What is needed
Print out the entries from the line containing "Click the Run Backup button" through the last line, exactly, and print nothing else. Pictures are not copied.

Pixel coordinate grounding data

§

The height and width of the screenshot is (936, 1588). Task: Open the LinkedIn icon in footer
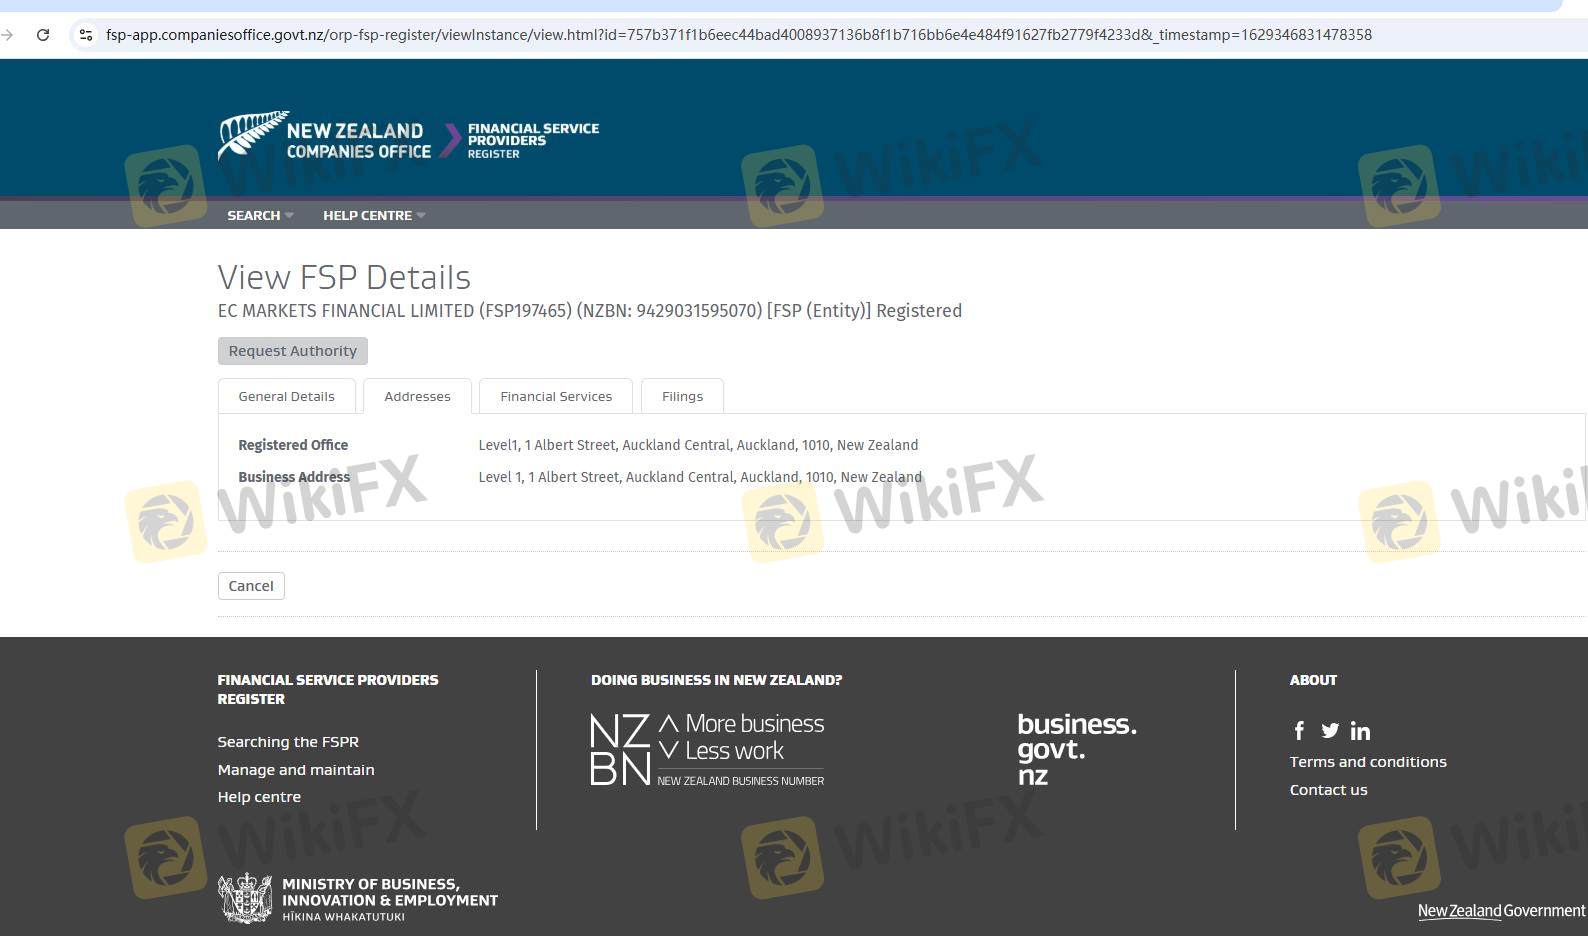point(1360,731)
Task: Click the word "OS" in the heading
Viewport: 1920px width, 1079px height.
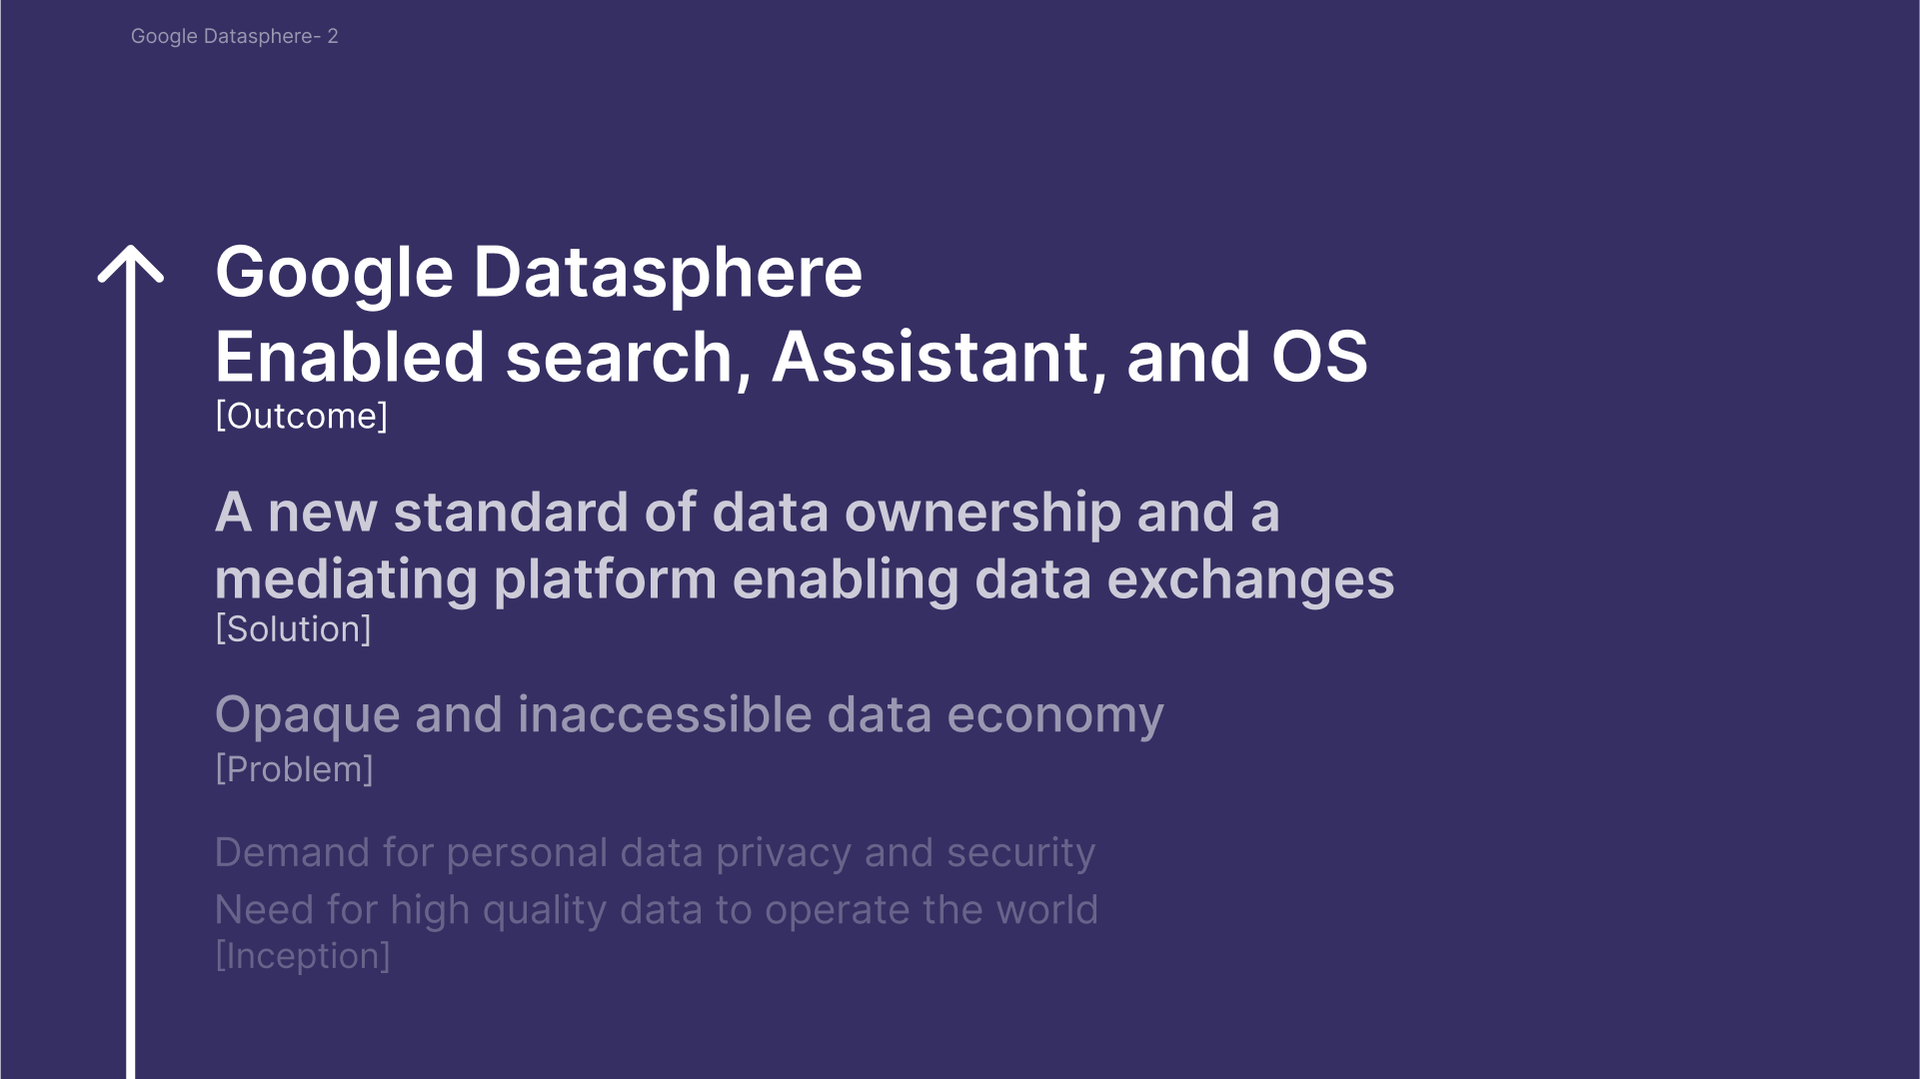Action: coord(1319,357)
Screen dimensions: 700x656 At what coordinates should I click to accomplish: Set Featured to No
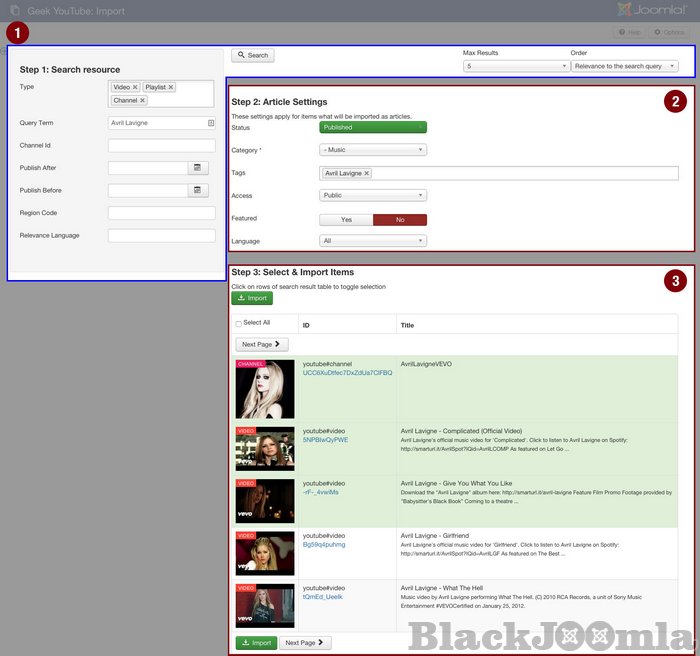point(400,219)
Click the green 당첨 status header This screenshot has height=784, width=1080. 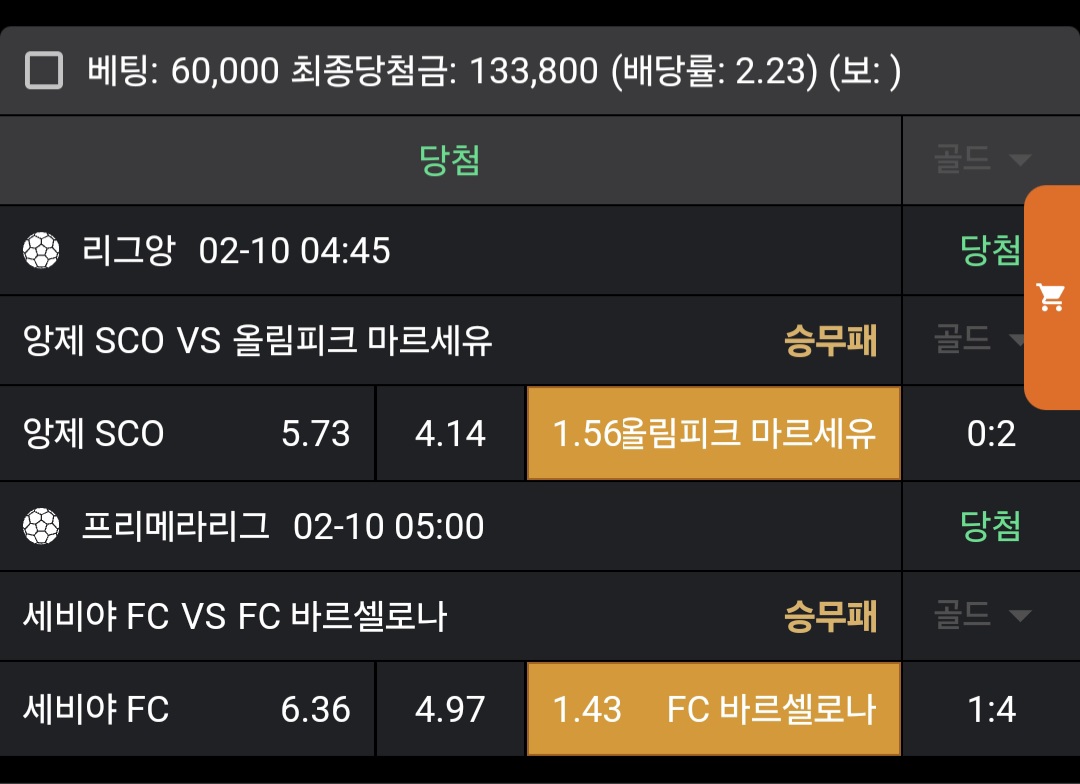click(x=450, y=160)
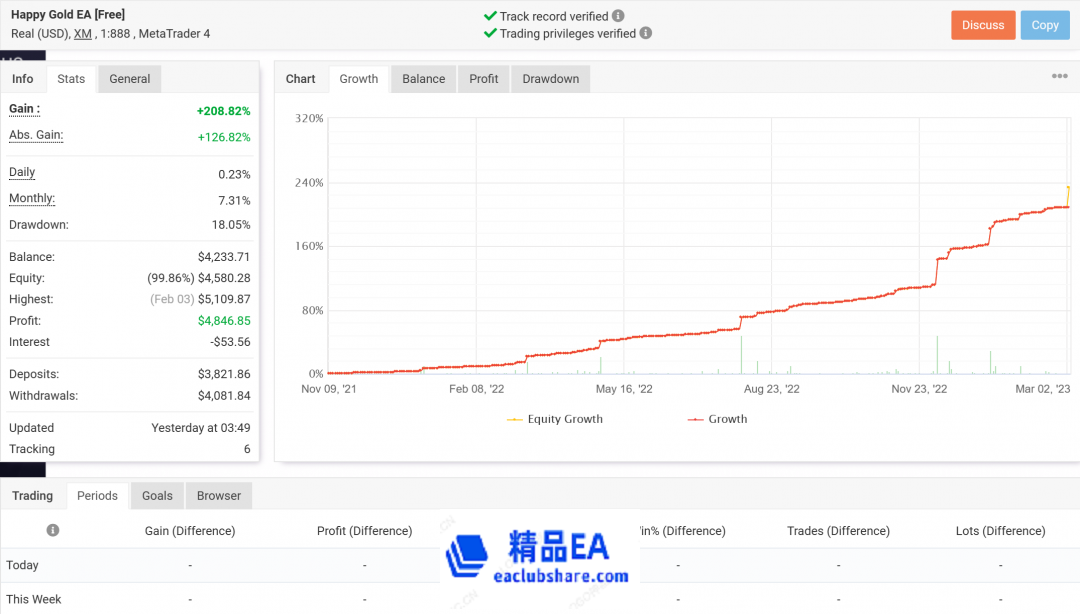Click the info icon in the Periods table header
Screen dimensions: 1080x614
click(x=52, y=530)
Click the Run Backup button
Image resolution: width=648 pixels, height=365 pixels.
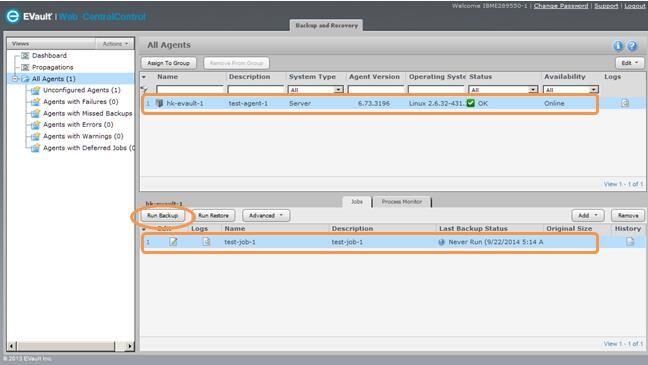pyautogui.click(x=162, y=215)
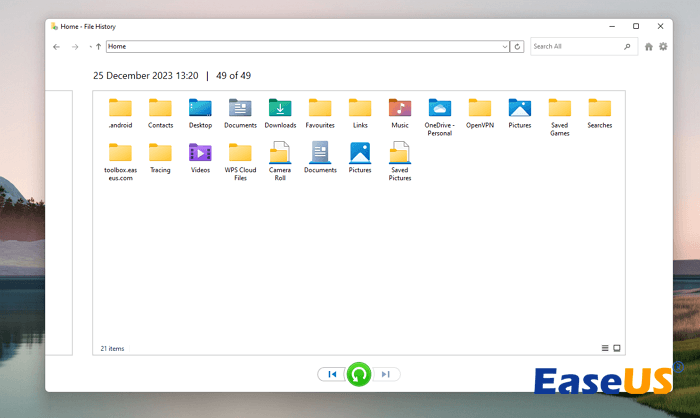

§

Output
Click the Run Backup button
Image resolution: width=648 pixels, height=365 pixels.
pyautogui.click(x=162, y=215)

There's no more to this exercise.